The Chicago Cubs drew 1,254,979 people to 37 weekday afternoon games at Wrigley Field last year. "Eighty-five percent of the [bleepin'] world is working," then Chicago manager Lee Elia memorably said of Cubs fans in 1983. "The other 15 percent come out here, a [bleepin'] playground for the [bleepers]." Likewise, the final hours of golf's rain-delayed Players Championship—broadcast live on NBC on the morning of Monday, March 27—were seen in 4,400,352 households. Add the number of Cubs fans attending weekday home games to the number of viewers watching Monday-morning golf and you get a figure (5,655,331) nearly identical to the official government estimate of jobless people in the American labor pool (5,804,000). Could this be the formula by which the Bureau of Labor Statistics calculates the unemployment rate, before fudging the figure slightly in a halfhearted effort to cover its tracks?

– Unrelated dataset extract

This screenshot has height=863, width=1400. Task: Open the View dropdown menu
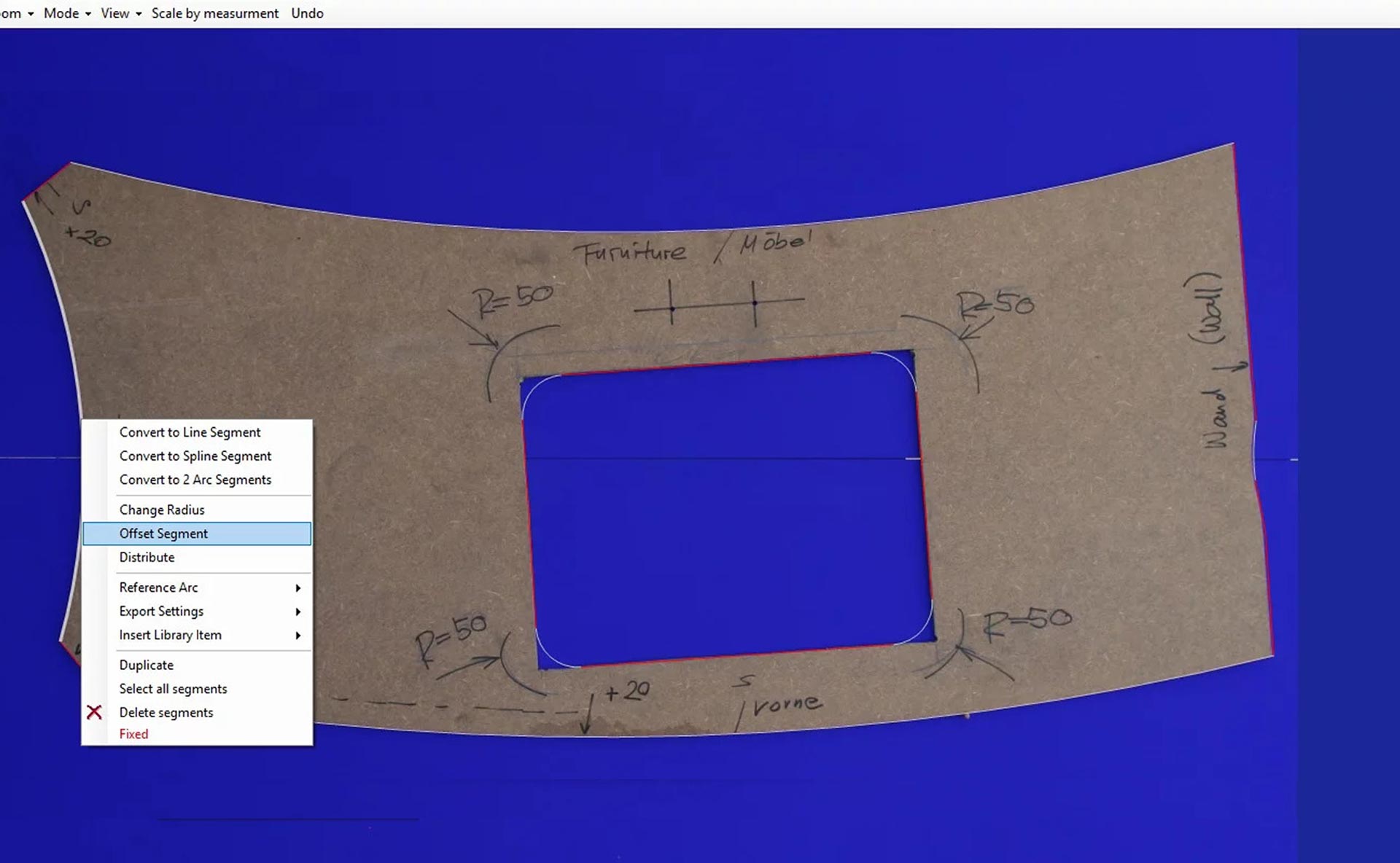pyautogui.click(x=120, y=13)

The truth is more complicated. The truth is that the majority of people who watch weekday sports, in person or on TV, are fully employed or full-time students. They—we—are hardworking, conscientious men and women who wouldn't think of shirking an obligation under any circumstance, unless that circumstance is a Monday (the Reds opener is on ESPN!), a Wednesday (Champions League soccer is on ESPN2!!), a Thursday (the Bonnies and Kentucky are in double OT in the tournament!!!) or a Friday (Tiger just made the turn at Augusta!!!!). On Tuesdays, of course, we're all yours, boss. Tuesday good for you?
Etymologists will tell you that the late 1840s were the Golden Age of Hooky. That's when the phrase to play hooky came into common parlance—from another slang expression, "to hook it," or to escape (which is precisely what I feel like I'm doing while sitting at a baseball game on a Thursday afternoon). At that same time, the gold rush gave us the goldbrick, a covertly lazy worker, from the worthless, gold-painted bricks sold by swindlers. In other words, playing hooky and goldbricking are both American phrases, and thus there's something patriotic about graduating from the former (as a schoolkid) to the latter (as an adult), and calling in sick to watch Friday's rounds of the Ryder Cup.
What could be more American than skipping school or shirking work this spring to attend (or tune in to) our national pastime? Ground zero of goldbricking is, as Elia knew so well, Wrigley Field. When Ferris Bueller hooked school in his cinematic Day Off, he was captured in close-up on WGN catching a foul ball while his high school principal stood at a lunch counter, the Cubs game playing to patrons on a television overhead. Here were people who knew the illicit joys of hooky and goldbricking, all to watch sports on a weekday. Kids: Do try this at home, if only once in your life.
Habitual truancy is wrong. Countless Pittsburghers claim to have skipped school or smuggled a radio into class on the Thursday afternoon that Bill Mazeroski's home run won the seventh game of the '60 World Series for the Pirates. Thirty-seven years later, a government report claimed that 3,500 students, or 12% of the pupil population, were absent from Pittsburgh schools every day, and that 70% of those absences were unexcused. Is this what Maz has wrought?
"Truancy," warns a Department of Education study, "is the first indicator that a young person is giving up and losing his or her way." Truants, says the study, will lead lives of low-paid drudgery, doomed to do things like compiling statistics on truancy for alarmist government reports. Indeed, a 1997 government study on employee absenteeism—the adult equivalent of truancy—found that by far the highest percentage of no-shows in the 16 industries ranked were those who worked in...government.
No wonder they keep telling us to stay in school and to get a job. It means more tickets for them.